1. Derive a mathematical model for this problem. It is important that you do this for yourself. When you are done, look at my model to make sure that your model is correct.
2. On the Example 3 worksheet, set up the mathematical model for this example.
3. Use the Solver tool to minimize the cost of production given the problem constraints. You should find that x1 = 20 hours, x2 = 30 hours, and the minimum cost of production is $26,000.
If you did not get the correct solution, try to find your error. If you get really stuck, try help.

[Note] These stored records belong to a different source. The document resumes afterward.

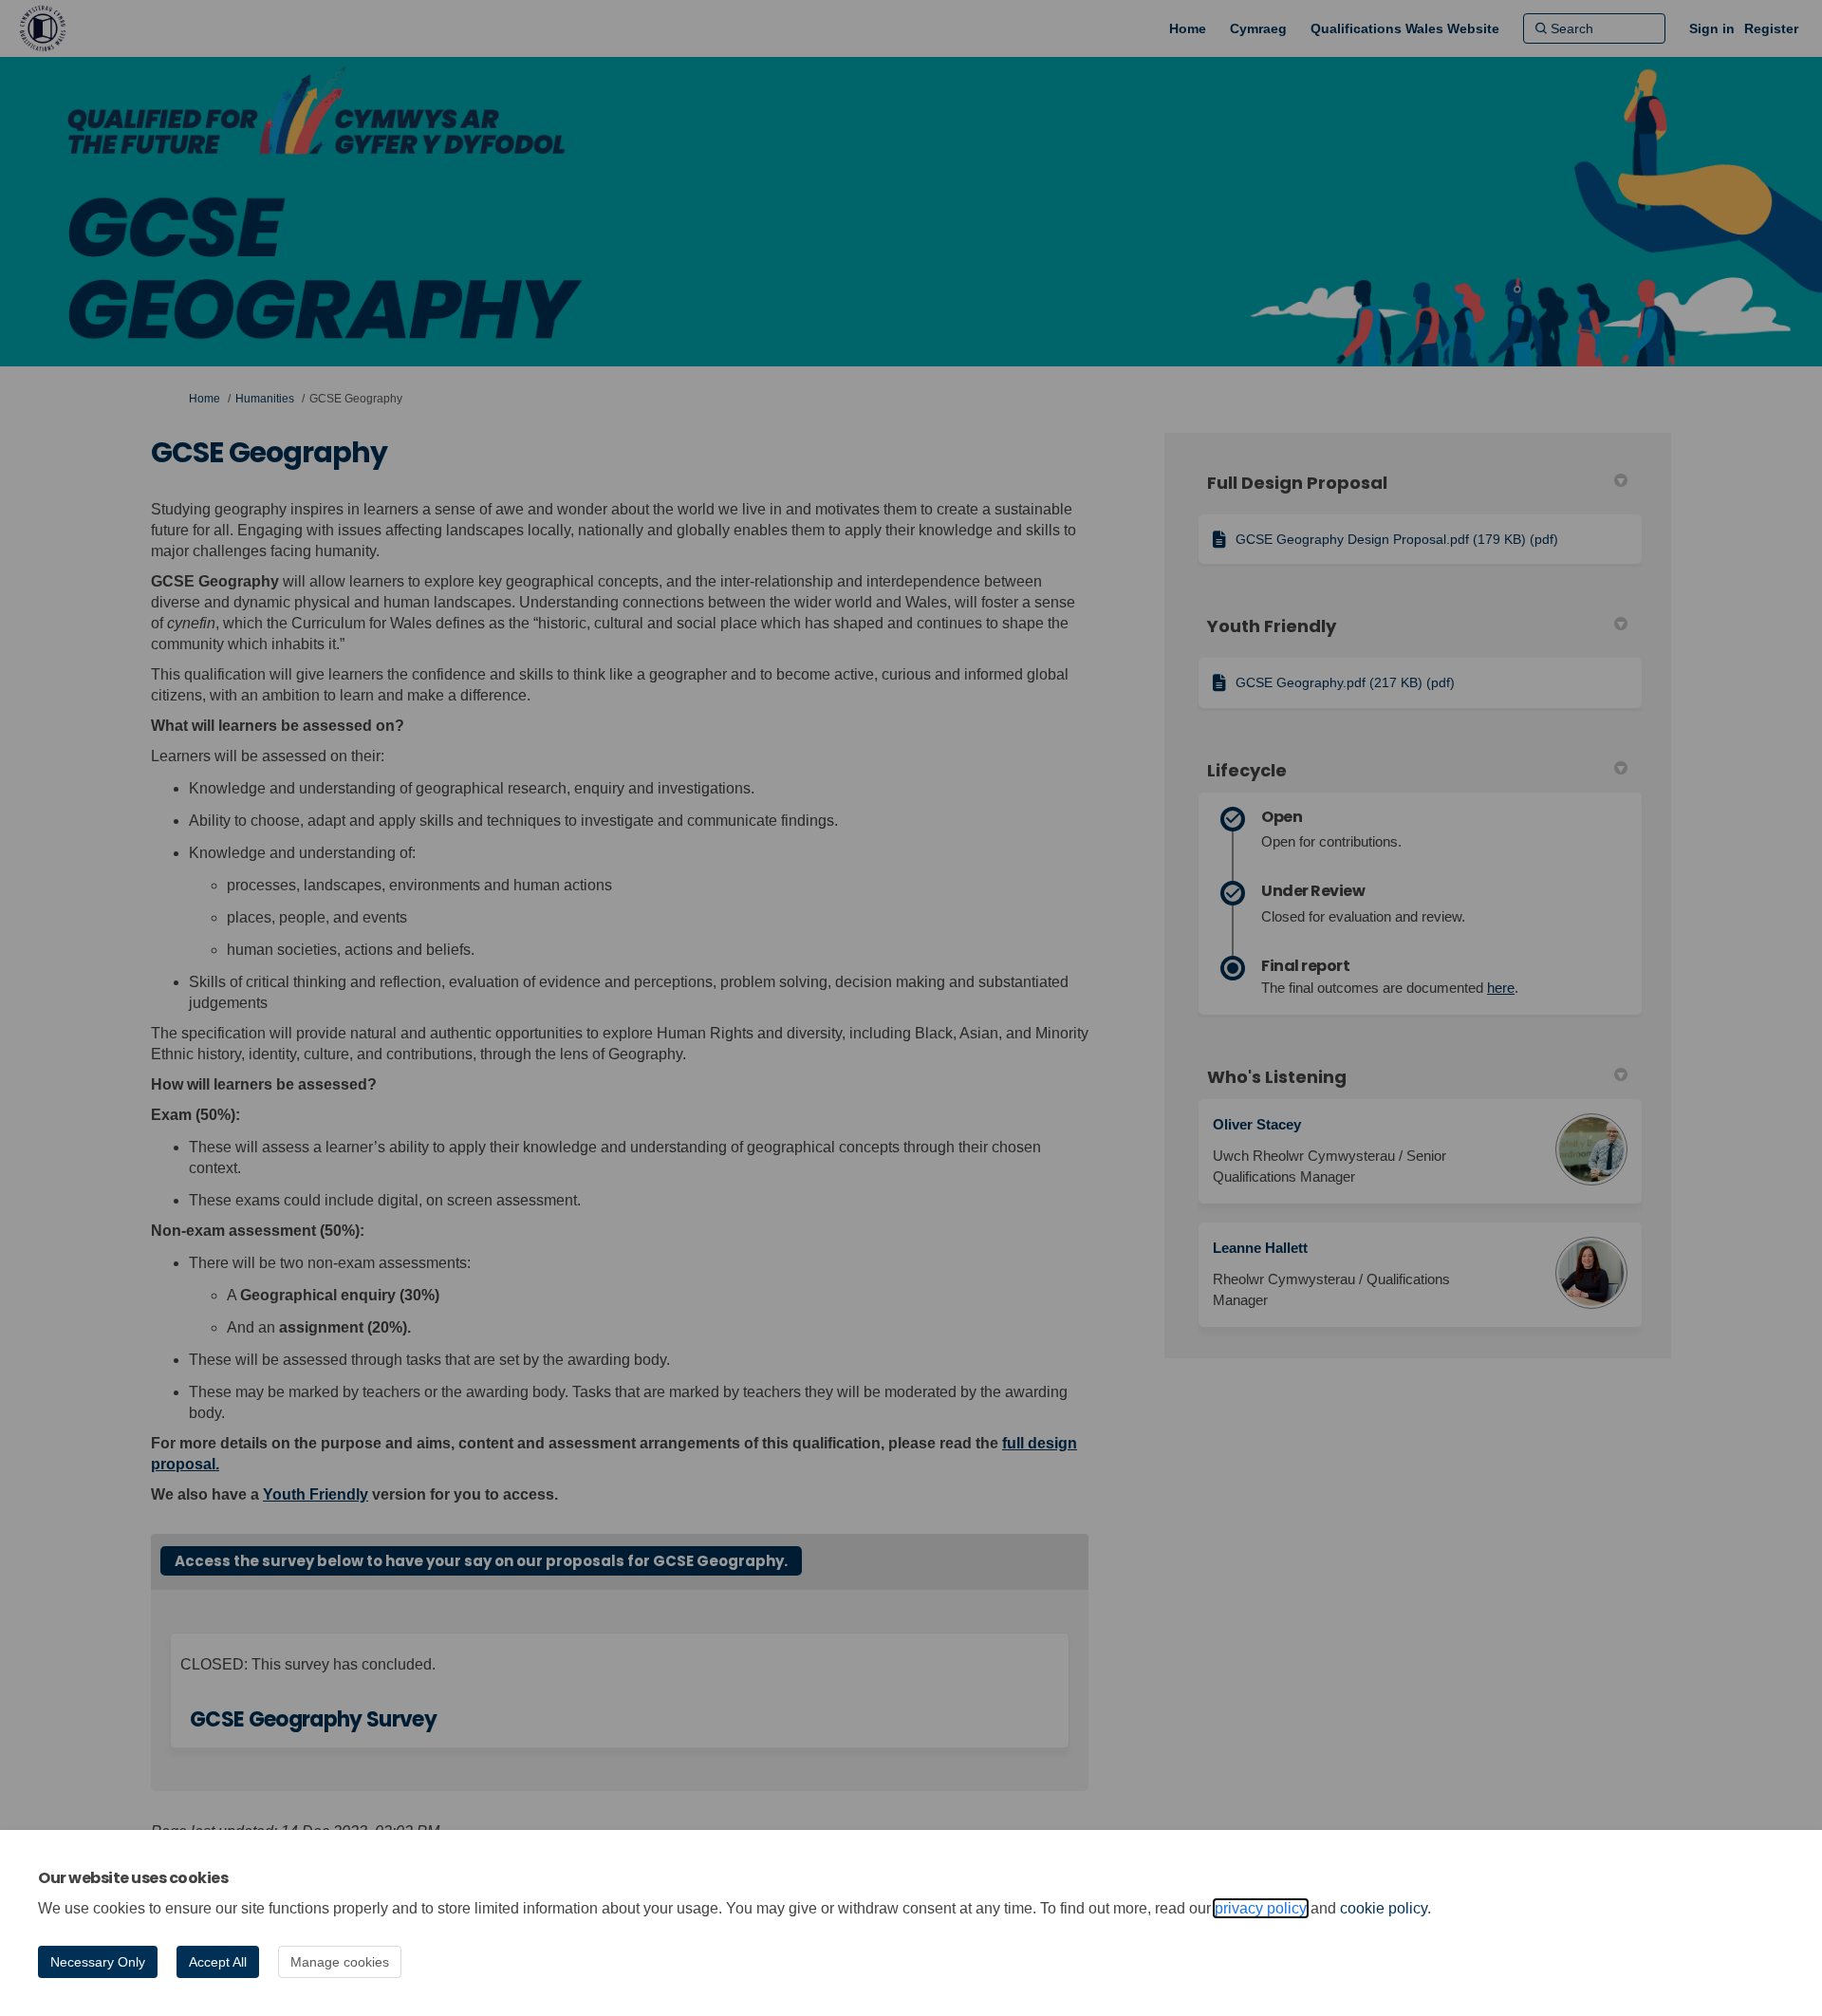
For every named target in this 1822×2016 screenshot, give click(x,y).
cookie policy (1383, 1908)
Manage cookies (339, 1961)
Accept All (218, 1961)
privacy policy (1261, 1908)
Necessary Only (97, 1961)
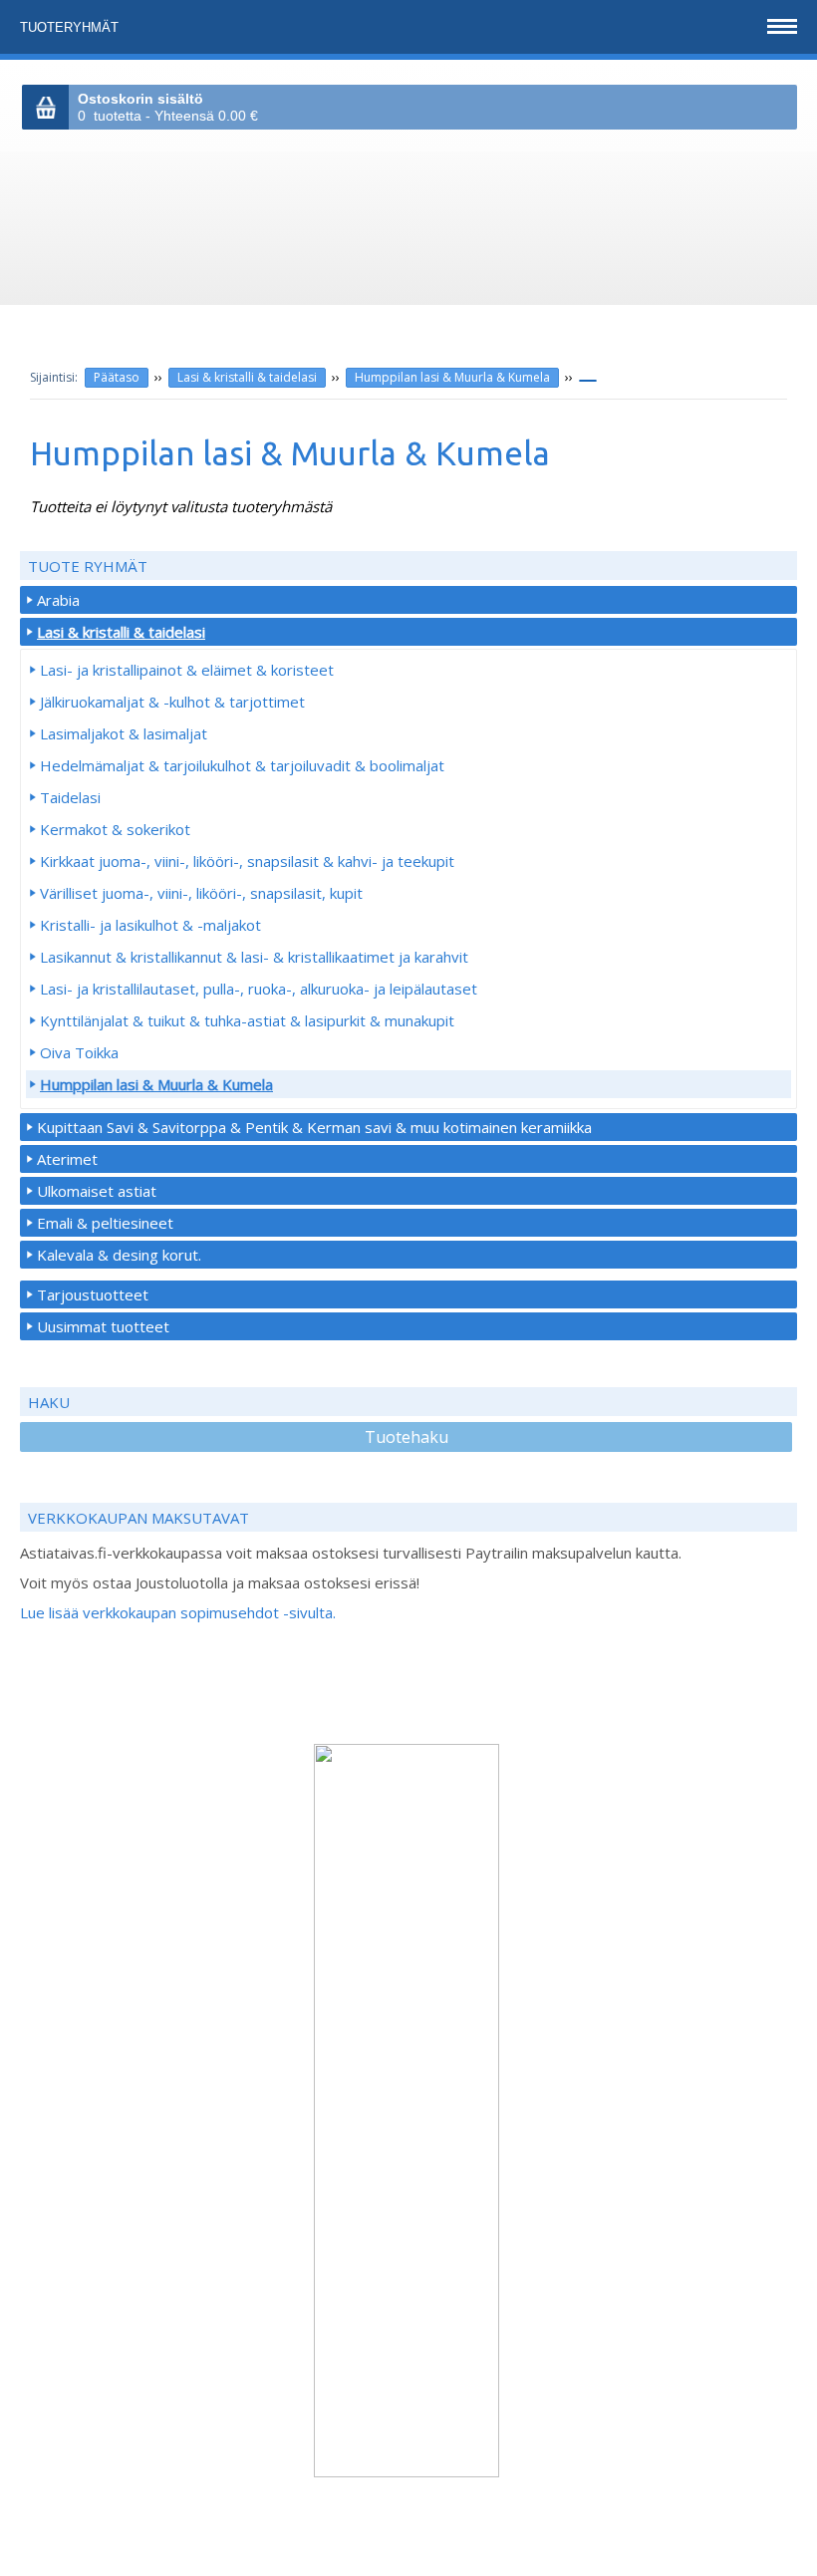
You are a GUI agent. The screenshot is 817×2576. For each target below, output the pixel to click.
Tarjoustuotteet (92, 1294)
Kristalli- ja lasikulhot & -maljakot (150, 925)
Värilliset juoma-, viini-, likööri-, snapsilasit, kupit (201, 893)
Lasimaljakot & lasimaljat (123, 733)
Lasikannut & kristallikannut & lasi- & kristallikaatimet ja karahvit (254, 957)
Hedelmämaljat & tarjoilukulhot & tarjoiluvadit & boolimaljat (242, 765)
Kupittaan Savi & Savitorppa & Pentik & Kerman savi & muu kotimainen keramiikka (314, 1127)
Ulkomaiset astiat (96, 1191)
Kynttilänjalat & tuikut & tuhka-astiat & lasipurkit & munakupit (247, 1020)
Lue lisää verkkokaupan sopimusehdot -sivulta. (178, 1612)
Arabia (58, 600)
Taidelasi (70, 797)
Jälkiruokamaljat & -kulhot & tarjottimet (172, 702)
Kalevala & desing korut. (119, 1255)
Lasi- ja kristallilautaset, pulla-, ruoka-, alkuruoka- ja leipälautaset (258, 989)
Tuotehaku (406, 1437)
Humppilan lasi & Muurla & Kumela (452, 377)
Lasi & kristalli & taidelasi (247, 377)
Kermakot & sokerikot (115, 829)
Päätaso (116, 377)
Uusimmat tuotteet (103, 1326)
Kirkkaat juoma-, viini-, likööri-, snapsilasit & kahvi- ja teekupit (247, 861)
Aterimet (67, 1159)
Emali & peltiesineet (105, 1223)
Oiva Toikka (79, 1052)
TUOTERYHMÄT (71, 27)
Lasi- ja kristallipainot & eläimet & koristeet (187, 670)
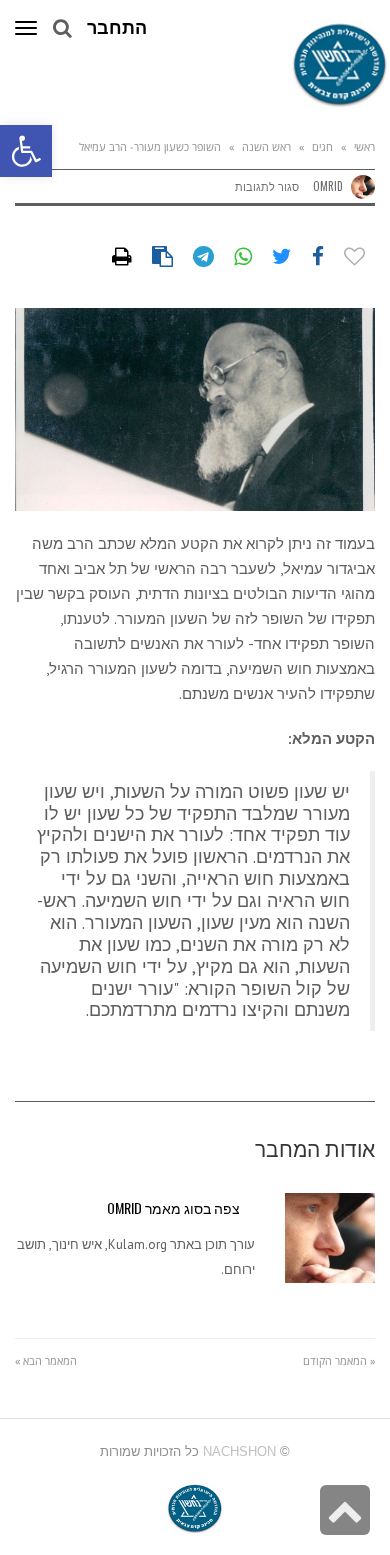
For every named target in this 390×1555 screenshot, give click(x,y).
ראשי (364, 146)
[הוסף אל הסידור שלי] (354, 257)
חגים (322, 146)
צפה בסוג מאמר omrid (173, 1207)
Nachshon (239, 1451)
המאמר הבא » (46, 1360)
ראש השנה (266, 146)
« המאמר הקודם (339, 1360)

A small accounting firm prepares tax returns for three types of customers: individual, commercial, and industrial. The tax preparation process begins with a 1-hour interview with the customer. The data collected during this interview is entered into a time-sharing computer system, which produces the customer's tax return. It takes 1 hour to enter the data for an individual customer, 2 hours for a commercial customer, and 1.5 hours for an industrial customer. It takes 10 minutes of computer time to process an individual return, 25 minutes to process a commercial return, and 20 minutes to process an industrial return. The firm has one employee who conducts the initial interview and two who enter data into the computer. The interviewer can work a maximum of 50 hours per week and each of the data-entry employees can work a maximum of 40 hours a week. The computer is available for a maximum of 1,025 minutes a week. The firm makes a profit of $50 on each individual customer, $65 on each commercial customer, and $60 on each industrial customer.
Set up the mathematical model for this problem on the lab exercise worksheet and use the solver tool to determine how many customers of each type the firm should schedule to maximize its profit. What is the maximum profit?